Second, China will never waver in its resolve to follow the path of peaceful development. China is a peace-loving nation. The idea of peaceful development is rooted in and built upon the fine traditions of Chinese culture. It is also a natural conclusion the Chinese people have come to after all the trials and tribulations they have experienced in modern times. With the scourge of war stuck in their minds, they will never falter in their pursuit of peace. Turmoil is what the Chinese people want least. They long for stability and prevailing peace in the world.
China is firmly committed to the path of peaceful development. Unlike rising powers in the past, China will not seek dominance when it gets strong. We are committed to developing friendships and partnerships with neighboring countries, and we strive to consolidate amicable ties with them and to develop in a way that brings more benefits to our neighbors. China will not seek development at the cost of other countries.
Having said that, we will not sacrifice our core national interests in our pursuit of peaceful development. While China takes a path of peaceful development, other countries need to follow a similar path. For only when all countries commit to peaceful development can we live in peace, progress together and have a truly peaceful world.

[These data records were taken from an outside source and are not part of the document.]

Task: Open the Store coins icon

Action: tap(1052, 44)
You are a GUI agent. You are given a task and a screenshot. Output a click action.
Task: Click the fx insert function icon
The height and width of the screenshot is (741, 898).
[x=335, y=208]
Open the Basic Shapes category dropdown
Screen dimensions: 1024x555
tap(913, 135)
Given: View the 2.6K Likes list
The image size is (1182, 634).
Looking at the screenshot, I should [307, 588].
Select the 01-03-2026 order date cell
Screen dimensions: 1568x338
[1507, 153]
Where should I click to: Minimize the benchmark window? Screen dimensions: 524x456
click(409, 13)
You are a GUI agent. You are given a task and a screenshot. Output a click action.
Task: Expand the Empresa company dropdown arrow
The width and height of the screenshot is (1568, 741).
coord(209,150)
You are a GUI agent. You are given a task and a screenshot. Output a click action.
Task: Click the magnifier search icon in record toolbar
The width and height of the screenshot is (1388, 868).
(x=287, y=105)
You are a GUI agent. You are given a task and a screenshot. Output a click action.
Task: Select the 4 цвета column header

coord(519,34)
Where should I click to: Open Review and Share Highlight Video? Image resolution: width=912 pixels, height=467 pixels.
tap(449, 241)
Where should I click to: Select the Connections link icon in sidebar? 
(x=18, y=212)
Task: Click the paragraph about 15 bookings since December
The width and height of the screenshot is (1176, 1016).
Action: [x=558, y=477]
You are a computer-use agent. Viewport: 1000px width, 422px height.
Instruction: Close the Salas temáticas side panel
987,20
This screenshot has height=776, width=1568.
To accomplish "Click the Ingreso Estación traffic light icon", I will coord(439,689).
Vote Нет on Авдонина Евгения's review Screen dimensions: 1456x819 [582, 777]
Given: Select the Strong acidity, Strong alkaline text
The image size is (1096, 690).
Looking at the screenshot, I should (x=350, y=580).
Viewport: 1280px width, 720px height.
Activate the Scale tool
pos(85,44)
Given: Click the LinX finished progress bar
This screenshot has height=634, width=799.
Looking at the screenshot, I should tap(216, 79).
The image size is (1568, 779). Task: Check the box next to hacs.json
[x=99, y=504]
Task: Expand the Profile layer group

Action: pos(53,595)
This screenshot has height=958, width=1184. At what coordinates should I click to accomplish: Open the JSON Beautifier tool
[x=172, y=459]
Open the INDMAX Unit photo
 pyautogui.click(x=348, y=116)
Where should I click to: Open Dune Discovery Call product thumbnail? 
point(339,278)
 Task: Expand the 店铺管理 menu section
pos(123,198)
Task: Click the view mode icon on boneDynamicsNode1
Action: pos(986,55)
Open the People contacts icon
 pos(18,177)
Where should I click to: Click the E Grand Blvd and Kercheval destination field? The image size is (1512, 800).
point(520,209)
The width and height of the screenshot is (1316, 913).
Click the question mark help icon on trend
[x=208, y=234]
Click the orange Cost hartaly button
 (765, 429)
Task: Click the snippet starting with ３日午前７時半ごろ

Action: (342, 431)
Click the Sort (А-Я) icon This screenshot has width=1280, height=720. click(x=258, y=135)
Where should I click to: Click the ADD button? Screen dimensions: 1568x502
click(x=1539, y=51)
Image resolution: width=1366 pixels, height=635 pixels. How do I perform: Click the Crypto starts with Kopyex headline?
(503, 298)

Third, China will unswervingly follow the win-win strategy of opening-up. As stated in the 18th CPC National Congress report, China will promote robust, sustainable and balanced growth of the global economy through increased cooperation, strengthen macroeconomic policy coordination with other major economies, and resolve economic and trade frictions with others through consultation. We will also endeavor to narrow the North-South gap and support other developing countries in enhancing their capacity for self-development.
Just as a prosperous and stable world means opportunities for China, a growing China means opportunities for the world. We will better coordinate domestic development and opening-up, align China's development with that of the world, take a more active part in international affairs to jointly meet global challenges and make new contributions to the world's development.
Some Australian friends are also interested in the question of the Diaoyu Islands. The Diaoyu Islands and their adjacent islets have been an inherent part of Chinese territory since ancient times. They were discovered and named by the Chinese people as early as the 14th century and were under the sovereignty of China during the Ming (1368-1644) and Qing (1644-1911) dynasties.
Maps such as A New Map of China from the Latest Authorities published in Britain in 1811 and Colton's China published in the United States in 1859 all marked the Diaoyu Islands as part of Chinese territory. After World War II, the stolen Diaoyu Islands were restored to China under such international instruments as the Cairo Declaration and the Potsdam Proclamation. Any unilateral move by any country cannot change the fact that the Diaoyu Islands belong to China. Bearing in mind the larger picture, the Chinese side has made relentless efforts to resolve this issue through dialogue and negotiation. This serves the fundamental interests of all parties concerned and is conducive to maintaining peace, stability and development in the Asia-Pacific.
Cyberattacks are a global issue. China is one of the main victims of such attacks. In 2012, 14 million computers in China were controlled by 73,000 overseas IP addresses. Coincidentally, most of the attackers were located in the country that has most frequently accused China of hacking. The Chinese government firmly opposes and has fought hard against cyber intrusions according to international law. In recent years, we have carried out bilateral law-enforcement cooperation with more than 30 countries, and tabled to the United Nations a draft International Code of Conduct for Information Security. China calls on the international community to work together to build, on this basis, a cyberspace that is peaceful, safe, open and cooperative.
The author is ambassador of the People's Republic of China to Australia.